:: MATERIAL PROVIDED ::

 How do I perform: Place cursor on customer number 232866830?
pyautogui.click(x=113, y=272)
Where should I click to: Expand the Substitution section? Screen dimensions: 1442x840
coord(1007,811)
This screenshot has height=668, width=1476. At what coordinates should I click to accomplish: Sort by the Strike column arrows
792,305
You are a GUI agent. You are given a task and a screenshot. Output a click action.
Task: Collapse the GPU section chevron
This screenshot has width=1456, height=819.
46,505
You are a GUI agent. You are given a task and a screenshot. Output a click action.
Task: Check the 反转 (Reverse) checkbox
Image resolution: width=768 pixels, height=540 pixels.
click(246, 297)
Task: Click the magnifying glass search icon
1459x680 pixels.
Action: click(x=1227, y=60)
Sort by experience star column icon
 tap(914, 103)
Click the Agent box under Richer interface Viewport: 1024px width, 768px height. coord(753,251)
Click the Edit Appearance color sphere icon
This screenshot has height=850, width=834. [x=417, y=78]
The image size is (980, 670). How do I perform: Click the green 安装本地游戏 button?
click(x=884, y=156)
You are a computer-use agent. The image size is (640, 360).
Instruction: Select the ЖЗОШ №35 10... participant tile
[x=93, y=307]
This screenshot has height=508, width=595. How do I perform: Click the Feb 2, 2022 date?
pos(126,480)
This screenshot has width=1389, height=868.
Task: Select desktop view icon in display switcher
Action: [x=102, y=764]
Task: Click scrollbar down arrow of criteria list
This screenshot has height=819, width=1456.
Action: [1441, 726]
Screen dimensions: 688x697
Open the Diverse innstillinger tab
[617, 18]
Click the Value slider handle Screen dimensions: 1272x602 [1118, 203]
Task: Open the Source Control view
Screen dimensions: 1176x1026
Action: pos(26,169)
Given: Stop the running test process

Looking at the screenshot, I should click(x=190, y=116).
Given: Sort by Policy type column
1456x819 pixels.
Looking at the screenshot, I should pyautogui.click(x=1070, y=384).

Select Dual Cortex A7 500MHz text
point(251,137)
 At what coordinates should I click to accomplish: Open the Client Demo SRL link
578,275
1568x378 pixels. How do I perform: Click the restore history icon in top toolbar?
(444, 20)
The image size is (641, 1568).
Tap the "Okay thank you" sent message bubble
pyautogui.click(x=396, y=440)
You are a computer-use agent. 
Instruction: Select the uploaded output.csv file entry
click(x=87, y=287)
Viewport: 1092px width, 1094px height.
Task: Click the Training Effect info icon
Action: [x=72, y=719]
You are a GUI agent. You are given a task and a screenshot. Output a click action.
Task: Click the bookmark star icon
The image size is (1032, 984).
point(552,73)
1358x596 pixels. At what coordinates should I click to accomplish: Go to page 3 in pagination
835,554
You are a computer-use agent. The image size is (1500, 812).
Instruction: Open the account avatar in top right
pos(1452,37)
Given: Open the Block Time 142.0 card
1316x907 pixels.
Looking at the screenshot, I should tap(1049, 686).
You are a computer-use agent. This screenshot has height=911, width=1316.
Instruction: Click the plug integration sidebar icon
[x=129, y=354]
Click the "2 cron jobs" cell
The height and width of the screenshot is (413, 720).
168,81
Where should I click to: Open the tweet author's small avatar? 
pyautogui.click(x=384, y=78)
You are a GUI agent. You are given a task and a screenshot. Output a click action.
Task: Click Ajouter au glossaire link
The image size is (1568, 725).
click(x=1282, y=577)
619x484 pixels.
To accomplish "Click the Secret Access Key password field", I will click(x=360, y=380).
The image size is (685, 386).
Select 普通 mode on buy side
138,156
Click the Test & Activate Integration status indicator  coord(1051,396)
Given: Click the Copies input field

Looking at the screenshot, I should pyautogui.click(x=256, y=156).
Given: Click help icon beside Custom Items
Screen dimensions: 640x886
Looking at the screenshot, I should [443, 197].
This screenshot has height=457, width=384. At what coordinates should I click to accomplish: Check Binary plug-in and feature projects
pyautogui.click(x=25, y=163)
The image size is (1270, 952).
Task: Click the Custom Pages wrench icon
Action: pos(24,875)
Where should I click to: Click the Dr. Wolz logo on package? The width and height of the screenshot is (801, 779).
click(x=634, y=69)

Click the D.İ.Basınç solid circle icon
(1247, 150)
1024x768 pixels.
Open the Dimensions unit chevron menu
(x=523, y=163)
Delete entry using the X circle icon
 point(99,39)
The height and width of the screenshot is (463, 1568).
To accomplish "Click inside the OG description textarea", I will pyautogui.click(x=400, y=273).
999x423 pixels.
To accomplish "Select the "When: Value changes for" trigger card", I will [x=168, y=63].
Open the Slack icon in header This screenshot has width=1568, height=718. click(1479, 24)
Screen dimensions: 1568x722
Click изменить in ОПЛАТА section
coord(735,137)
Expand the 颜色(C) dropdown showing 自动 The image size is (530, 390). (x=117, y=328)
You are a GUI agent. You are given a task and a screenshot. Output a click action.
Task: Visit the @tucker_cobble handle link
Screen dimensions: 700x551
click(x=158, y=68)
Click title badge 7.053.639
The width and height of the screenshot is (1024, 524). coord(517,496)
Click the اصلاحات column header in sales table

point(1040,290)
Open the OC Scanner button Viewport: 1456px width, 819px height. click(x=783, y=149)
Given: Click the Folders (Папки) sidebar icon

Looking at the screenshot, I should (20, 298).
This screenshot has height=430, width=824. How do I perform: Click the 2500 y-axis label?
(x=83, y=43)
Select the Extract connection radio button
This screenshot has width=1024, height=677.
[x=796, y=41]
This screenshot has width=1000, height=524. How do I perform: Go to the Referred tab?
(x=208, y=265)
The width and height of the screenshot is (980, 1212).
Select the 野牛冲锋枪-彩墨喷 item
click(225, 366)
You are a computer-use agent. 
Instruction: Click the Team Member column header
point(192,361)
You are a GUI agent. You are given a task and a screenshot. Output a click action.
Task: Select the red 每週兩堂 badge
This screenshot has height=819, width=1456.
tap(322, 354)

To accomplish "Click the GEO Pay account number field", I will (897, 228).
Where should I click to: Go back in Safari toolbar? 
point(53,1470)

:::

SHORT TASK - Convert every line of these records into a JSON list of strings, one string per line, omitting blank lines.

WRITTEN SOLUTION -
[
  " How do I perform: Place cursor on customer number 232866830?",
  "pyautogui.click(x=113, y=272)",
  "Where should I click to: Expand the Substitution section? Screen dimensions: 1442x840",
  "coord(1007,811)",
  "This screenshot has height=668, width=1476. At what coordinates should I click to accomplish: Sort by the Strike column arrows",
  "792,305",
  "You are a GUI agent. You are given a task and a screenshot. Output a click action.",
  "Task: Collapse the GPU section chevron",
  "This screenshot has width=1456, height=819.",
  "46,505",
  "You are a GUI agent. You are given a task and a screenshot. Output a click action.",
  "Task: Check the 反转 (Reverse) checkbox",
  "Image resolution: width=768 pixels, height=540 pixels.",
  "click(246, 297)",
  "Task: Click the magnifying glass search icon",
  "1459x680 pixels.",
  "Action: click(x=1227, y=60)",
  "Sort by experience star column icon",
  " tap(914, 103)",
  "Click the Agent box under Richer interface Viewport: 1024px width, 768px height. coord(753,251)",
  "Click the Edit Appearance color sphere icon",
  "This screenshot has height=850, width=834. [x=417, y=78]",
  "The image size is (980, 670). How do I perform: Click the green 安装本地游戏 button?",
  "click(x=884, y=156)",
  "You are a computer-use agent. The image size is (640, 360).",
  "Instruction: Select the ЖЗОШ №35 10... participant tile",
  "[x=93, y=307]",
  "This screenshot has height=508, width=595. How do I perform: Click the Feb 2, 2022 date?",
  "pos(126,480)",
  "This screenshot has width=1389, height=868.",
  "Task: Select desktop view icon in display switcher",
  "Action: [x=102, y=764]",
  "Task: Click scrollbar down arrow of criteria list",
  "This screenshot has height=819, width=1456.",
  "Action: [1441, 726]",
  "Screen dimensions: 688x697",
  "Open the Diverse innstillinger tab",
  "[617, 18]",
  "Click the Value slider handle Screen dimensions: 1272x602 [1118, 203]",
  "Task: Open the Source Control view",
  "Screen dimensions: 1176x1026",
  "Action: pos(26,169)",
  "Given: Stop the running test process",
  "Looking at the screenshot, I should click(x=190, y=116).",
  "Given: Sort by Policy type column",
  "1456x819 pixels.",
  "Looking at the screenshot, I should pyautogui.click(x=1070, y=384).",
  "Select Dual Cortex A7 500MHz text",
  "point(251,137)",
  " At what coordinates should I click to accomplish: Open the Client Demo SRL link",
  "578,275",
  "1568x378 pixels. How do I perform: Click the restore history icon in top toolbar?",
  "(444, 20)",
  "The image size is (641, 1568).",
  "Tap the \"Okay thank you\" sent message bubble",
  "pyautogui.click(x=396, y=440)",
  "You are a computer-use agent. ",
  "Instruction: Select the uploaded output.csv file entry",
  "click(x=87, y=287)",
  "Viewport: 1092px width, 1094px height.",
  "Task: Click the Training Effect info icon",
  "Action: [x=72, y=719]",
  "You are a GUI agent. You are given a task and a screenshot. Output a click action.",
  "Task: Click the bookmark star icon",
  "The image size is (1032, 984).",
  "point(552,73)",
  "1358x596 pixels. At what coordinates should I click to accomplish: Go to page 3 in pagination",
  "835,554",
  "You are a computer-use agent. The image size is (1500, 812).",
  "Instruction: Open the account avatar in top right",
  "pos(1452,37)",
  "Given: Open the Block Time 142.0 card",
  "1316x907 pixels.",
  "Looking at the screenshot, I should tap(1049, 686).",
  "You are a computer-use agent. This screenshot has height=911, width=1316.",
  "Instruction: Click the plug integration sidebar icon",
  "[x=129, y=354]",
  "Click the \"2 cron jobs\" cell",
  "The height and width of the screenshot is (413, 720).",
  "168,81",
  "Where should I click to: Open the tweet author's small avatar? ",
  "pyautogui.click(x=384, y=78)",
  "You are a GUI agent. You are given a task and a screenshot. Output a click action.",
  "Task: Click Ajouter au glossaire link",
  "The image size is (1568, 725).",
  "click(x=1282, y=577)",
  "619x484 pixels.",
  "To accomplish \"Click the Secret Access Key password field\", I will click(x=360, y=380).",
  "The image size is (685, 386).",
  "Select 普通 mode on buy side",
  "138,156",
  "Click the Test & Activate Integration status indicator  coord(1051,396)",
  "Given: Click the Copies input field",
  "Looking at the screenshot, I should pyautogui.click(x=256, y=156).",
  "Given: Click help icon beside Custom Items",
  "Screen dimensions: 640x886",
  "Looking at the screenshot, I should [443, 197].",
  "This screenshot has height=457, width=384. At what coordinates should I click to accomplish: Check Binary plug-in and feature projects",
  "pyautogui.click(x=25, y=163)",
  "The image size is (1270, 952).",
  "Task: Click the Custom Pages wrench icon",
  "Action: pos(24,875)",
  "Where should I click to: Click the Dr. Wolz logo on package? The width and height of the screenshot is (801, 779).",
  "click(x=634, y=69)",
  "Click the D.İ.Basınç solid circle icon",
  "(1247, 150)",
  "1024x768 pixels.",
  "Open the Dimensions unit chevron menu",
  "(x=523, y=163)",
  "Delete entry using the X circle icon",
  " point(99,39)",
  "The height and width of the screenshot is (463, 1568).",
  "To accomplish \"Click inside the OG description textarea\", I will pyautogui.click(x=400, y=273).",
  "999x423 pixels.",
  "To accomplish \"Select the \"When: Value changes for\" trigger card\", I will [x=168, y=63].",
  "Open the Slack icon in header This screenshot has width=1568, height=718. click(1479, 24)",
  "Screen dimensions: 1568x722",
  "Click изменить in ОПЛАТА section",
  "coord(735,137)",
  "Expand the 颜色(C) dropdown showing 自动 The image size is (530, 390). (x=117, y=328)",
  "You are a GUI agent. You are given a task and a screenshot. Output a click action.",
  "Task: Visit the @tucker_cobble handle link",
  "Screen dimensions: 700x551",
  "click(x=158, y=68)",
  "Click title badge 7.053.639",
  "The width and height of the screenshot is (1024, 524). coord(517,496)",
  "Click the اصلاحات column header in sales table",
  "point(1040,290)",
  "Open the OC Scanner button Viewport: 1456px width, 819px height. click(x=783, y=149)",
  "Given: Click the Folders (Папки) sidebar icon",
  "Looking at the screenshot, I should (20, 298).",
  "This screenshot has height=430, width=824. How do I perform: Click the 2500 y-axis label?",
  "(x=83, y=43)",
  "Select the Extract connection radio button",
  "This screenshot has width=1024, height=677.",
  "[x=796, y=41]",
  "This screenshot has width=1000, height=524. How do I perform: Go to the Referred tab?",
  "(x=208, y=265)",
  "The width and height of the screenshot is (980, 1212).",
  "Select the 野牛冲锋枪-彩墨喷 item",
  "click(225, 366)",
  "You are a computer-use agent. ",
  "Instruction: Click the Team Member column header",
  "point(192,361)",
  "You are a GUI agent. You are given a task and a screenshot. Output a click action.",
  "Task: Select the red 每週兩堂 badge",
  "This screenshot has height=819, width=1456.",
  "tap(322, 354)",
  "To accomplish \"Click the GEO Pay account number field\", I will (897, 228).",
  "Where should I click to: Go back in Safari toolbar? ",
  "point(53,1470)"
]